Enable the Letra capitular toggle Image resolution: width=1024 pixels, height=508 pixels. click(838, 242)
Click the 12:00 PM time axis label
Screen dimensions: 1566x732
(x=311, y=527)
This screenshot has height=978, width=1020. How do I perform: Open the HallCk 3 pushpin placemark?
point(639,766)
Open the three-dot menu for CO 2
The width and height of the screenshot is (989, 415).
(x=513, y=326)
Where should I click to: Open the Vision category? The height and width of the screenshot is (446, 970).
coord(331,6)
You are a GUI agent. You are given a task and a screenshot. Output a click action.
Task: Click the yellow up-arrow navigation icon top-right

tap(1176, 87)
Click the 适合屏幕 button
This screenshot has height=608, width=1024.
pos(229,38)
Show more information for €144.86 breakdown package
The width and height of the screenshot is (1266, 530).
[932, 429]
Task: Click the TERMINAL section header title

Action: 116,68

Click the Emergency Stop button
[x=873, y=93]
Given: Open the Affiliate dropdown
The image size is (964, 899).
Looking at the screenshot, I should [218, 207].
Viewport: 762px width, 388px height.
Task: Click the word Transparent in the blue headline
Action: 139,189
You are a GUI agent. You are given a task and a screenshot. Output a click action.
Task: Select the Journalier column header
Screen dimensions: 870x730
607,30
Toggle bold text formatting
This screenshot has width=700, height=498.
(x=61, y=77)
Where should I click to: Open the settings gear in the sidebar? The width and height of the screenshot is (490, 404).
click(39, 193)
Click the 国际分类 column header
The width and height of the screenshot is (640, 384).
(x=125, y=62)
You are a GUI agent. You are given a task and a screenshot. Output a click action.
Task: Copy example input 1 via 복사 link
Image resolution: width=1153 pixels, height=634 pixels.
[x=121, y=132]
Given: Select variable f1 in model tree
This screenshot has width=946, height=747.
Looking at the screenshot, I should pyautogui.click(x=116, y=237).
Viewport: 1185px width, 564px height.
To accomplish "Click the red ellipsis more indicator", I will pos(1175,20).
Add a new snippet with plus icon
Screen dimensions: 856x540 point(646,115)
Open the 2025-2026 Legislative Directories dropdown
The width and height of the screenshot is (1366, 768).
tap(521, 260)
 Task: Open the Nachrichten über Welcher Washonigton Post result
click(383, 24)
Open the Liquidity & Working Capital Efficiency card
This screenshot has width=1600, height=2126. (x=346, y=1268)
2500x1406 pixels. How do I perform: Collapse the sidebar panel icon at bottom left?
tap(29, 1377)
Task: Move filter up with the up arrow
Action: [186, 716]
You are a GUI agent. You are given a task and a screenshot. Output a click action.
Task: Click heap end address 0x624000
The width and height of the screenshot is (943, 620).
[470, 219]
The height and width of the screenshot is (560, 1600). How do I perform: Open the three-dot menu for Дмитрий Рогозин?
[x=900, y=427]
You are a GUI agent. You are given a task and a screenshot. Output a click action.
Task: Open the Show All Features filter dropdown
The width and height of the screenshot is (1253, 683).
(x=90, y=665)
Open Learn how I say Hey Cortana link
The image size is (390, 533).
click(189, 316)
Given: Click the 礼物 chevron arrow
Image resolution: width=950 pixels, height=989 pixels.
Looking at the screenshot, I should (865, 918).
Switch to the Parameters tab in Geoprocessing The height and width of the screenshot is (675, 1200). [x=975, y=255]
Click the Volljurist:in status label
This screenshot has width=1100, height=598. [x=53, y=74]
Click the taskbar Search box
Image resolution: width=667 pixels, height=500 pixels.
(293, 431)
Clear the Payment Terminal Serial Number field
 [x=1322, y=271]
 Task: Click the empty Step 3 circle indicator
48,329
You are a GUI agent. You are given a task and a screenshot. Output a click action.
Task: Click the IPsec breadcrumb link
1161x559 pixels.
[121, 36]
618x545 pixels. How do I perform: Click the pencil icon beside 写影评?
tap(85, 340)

# Action item:
When you reach the line holding "The image size is (390, 533)." in the records above, begin reproducing exactly, stop after the line holding "Switch to the", and output nothing else.

# Exercise result:
The image size is (390, 533).
click(189, 316)
Given: Click the 礼物 chevron arrow
Image resolution: width=950 pixels, height=989 pixels.
Looking at the screenshot, I should (865, 918).
Switch to the Parameters tab in Geoprocessing The height and width of the screenshot is (675, 1200). [x=975, y=255]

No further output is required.